Following is an example of how to define a worker class, spawn workers (assigned several GPU IDs), and execute tasks on them.

from stateful_pool import SPool, SWorker
import time, random

# will run in another process
class SquareWorker(SWorker):
    def spawn(self, gpu_ids: list[int]):
        self.gpu_ids = gpu_ids
        return f"Worker initialized on GPU: {self.gpu_ids}"
    
    def execute(self, value):
        time.sleep(random.uniform(0.1, 1.0))
        return f"[Execute] Square of {value} is {value * value} (computed on GPU: {self.gpu_ids})"

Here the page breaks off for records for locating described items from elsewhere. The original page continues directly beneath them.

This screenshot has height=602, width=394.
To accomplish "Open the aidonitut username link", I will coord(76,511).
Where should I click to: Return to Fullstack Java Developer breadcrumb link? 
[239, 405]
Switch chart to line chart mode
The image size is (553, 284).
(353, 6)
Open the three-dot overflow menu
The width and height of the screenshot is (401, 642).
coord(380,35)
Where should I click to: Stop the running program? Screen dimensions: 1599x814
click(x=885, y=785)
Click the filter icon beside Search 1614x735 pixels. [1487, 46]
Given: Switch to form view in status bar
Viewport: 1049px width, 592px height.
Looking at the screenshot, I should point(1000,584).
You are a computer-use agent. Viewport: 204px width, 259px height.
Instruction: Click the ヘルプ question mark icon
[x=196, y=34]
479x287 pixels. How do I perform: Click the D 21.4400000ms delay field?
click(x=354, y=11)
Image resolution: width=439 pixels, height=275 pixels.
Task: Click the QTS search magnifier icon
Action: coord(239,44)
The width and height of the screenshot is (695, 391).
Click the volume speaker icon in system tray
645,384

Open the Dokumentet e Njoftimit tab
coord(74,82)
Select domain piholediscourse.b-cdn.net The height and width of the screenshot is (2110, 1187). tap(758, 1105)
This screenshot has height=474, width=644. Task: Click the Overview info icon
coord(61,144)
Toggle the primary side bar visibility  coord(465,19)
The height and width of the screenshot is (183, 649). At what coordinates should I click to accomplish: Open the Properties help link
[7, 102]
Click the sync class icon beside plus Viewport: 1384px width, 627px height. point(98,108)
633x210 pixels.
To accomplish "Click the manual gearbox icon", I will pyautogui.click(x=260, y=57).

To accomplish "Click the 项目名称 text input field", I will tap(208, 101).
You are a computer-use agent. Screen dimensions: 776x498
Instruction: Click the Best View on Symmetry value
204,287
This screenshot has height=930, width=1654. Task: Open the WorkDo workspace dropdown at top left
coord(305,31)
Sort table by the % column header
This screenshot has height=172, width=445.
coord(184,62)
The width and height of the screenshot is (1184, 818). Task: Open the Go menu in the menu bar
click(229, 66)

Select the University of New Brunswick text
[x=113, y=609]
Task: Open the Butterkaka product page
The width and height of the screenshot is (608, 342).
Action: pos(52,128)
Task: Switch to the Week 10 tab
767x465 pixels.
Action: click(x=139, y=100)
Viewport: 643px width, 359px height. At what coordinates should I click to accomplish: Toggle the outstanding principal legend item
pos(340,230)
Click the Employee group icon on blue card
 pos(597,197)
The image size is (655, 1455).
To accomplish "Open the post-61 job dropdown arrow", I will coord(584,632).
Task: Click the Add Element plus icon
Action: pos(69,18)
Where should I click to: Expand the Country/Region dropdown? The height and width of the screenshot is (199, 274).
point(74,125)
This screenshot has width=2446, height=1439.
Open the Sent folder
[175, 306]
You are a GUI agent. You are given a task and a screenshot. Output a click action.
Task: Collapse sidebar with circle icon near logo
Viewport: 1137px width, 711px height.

if __name__ == "__main__":
    with SPool(SquareWorker, queue_size=100) as pool:
        # spawn a worker, return value can be captured
        s = pool.spawn(gpu_ids=[0, 1])
        print(f"{s}")

        # submit a single task and wait for result
        r = pool.execute(100)
        print(r)

The example calls pool.execute once. This doesn't demonstrate the power of the pool (parallelism). In practice, you would likely want to submit tasks in a non-blocking manner via submit_* or async_* counterparts:

with SPool(SquareWorker) as pool:
    spawn_futures = [pool.submit_spawn(gpu_ids=[i, i+1]) for i in range(0, 4, 2)]
    for f in spawn_futures:
        print(f.result())
    
    execute_futures = [pool.submit_execute(i) for i in range(4)]
    for f in execute_futures:
        print(f.result())

more examples can be found in the example.py and benchmark/exp/server_spool.py.

Benchmark

The performance is benchmarked in a stress test scenario where multiple clients send concurrent requests to a server processing image data. The benchmark compares three server implementations, essentially comparing load-balancing strategies:

  1. server_simple: A simple threaded server that randomly dispatches requests to worker threads.
  2. server_mp: A multiprocessing server that maintains a pool of workers, but still random dispatch without producer-consumer queues.
  3. server_spool: A server that utilizes the stateful-pool library, allowing for efficient parallel task execution.

The result shows that server_spool achieves ~30% higher throughput and more stable latency, while implemented with less complexity (~40% code reduction).

benchmark_result

The result is obtained by running a stress test with 100 concurrent clients sending requests to each server implementation. Each request involves processing an image and returning a response.

We use ViT-L/16 as the model for processing images, the server runs on a machine with 2 GPUs.

The test is run for 5 times for each server, and the average throughput and latency, as well as their standard deviation, are recorded.